• TASK REQUIREMENTS
From the entries below, reproduce exactly the line containing "Task: Click the money-back guarantee badge", the line containing "Instruction: Insert a chart via toolbar icon", and every line in between, with nothing added.

(PROVIDED ENTRIES)

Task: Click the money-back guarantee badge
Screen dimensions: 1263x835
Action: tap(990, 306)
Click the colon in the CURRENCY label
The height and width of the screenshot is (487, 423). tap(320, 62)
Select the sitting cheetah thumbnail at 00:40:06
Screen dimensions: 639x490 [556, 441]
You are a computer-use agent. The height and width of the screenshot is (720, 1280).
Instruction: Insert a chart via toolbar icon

(End PROVIDED ENTRIES)
(PROVIDED ENTRIES)

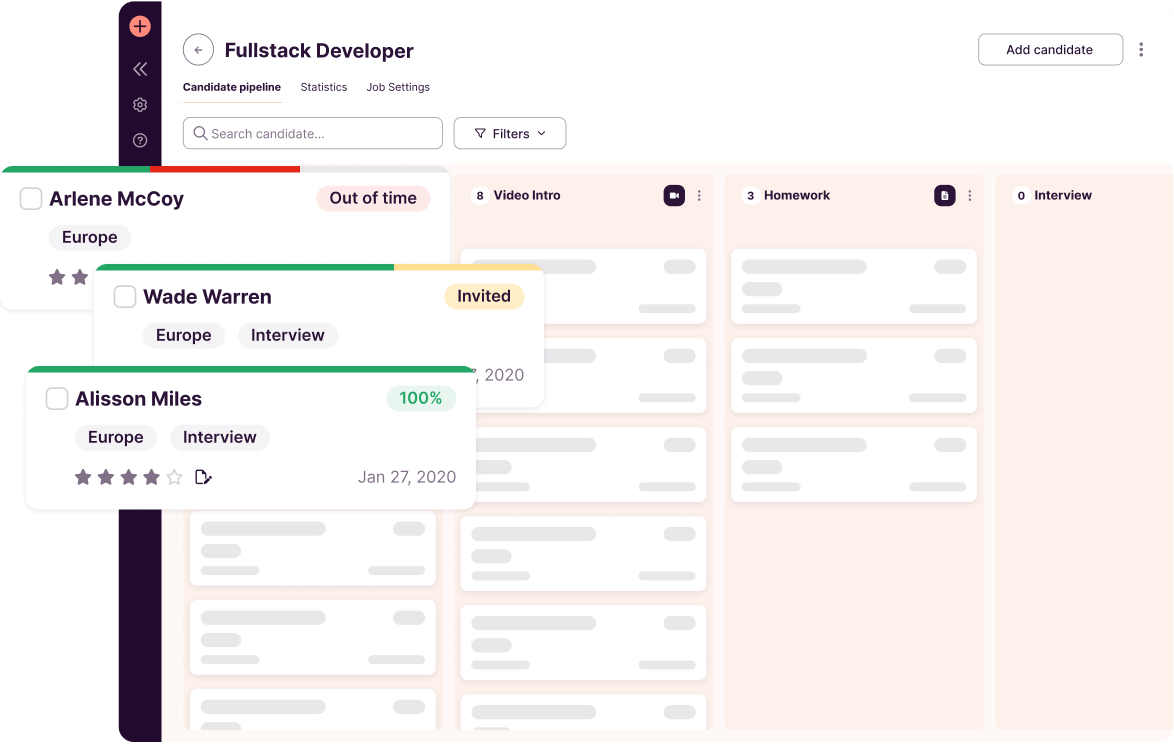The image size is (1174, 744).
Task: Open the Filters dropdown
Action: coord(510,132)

(End PROVIDED ENTRIES)

• OUTPUT
Task: Click the money-back guarantee badge
Screen dimensions: 1263x835
Action: tap(990, 306)
Click the colon in the CURRENCY label
The height and width of the screenshot is (487, 423). tap(320, 62)
Select the sitting cheetah thumbnail at 00:40:06
Screen dimensions: 639x490 [556, 441]
You are a computer-use agent. The height and width of the screenshot is (720, 1280).
Instruction: Insert a chart via toolbar icon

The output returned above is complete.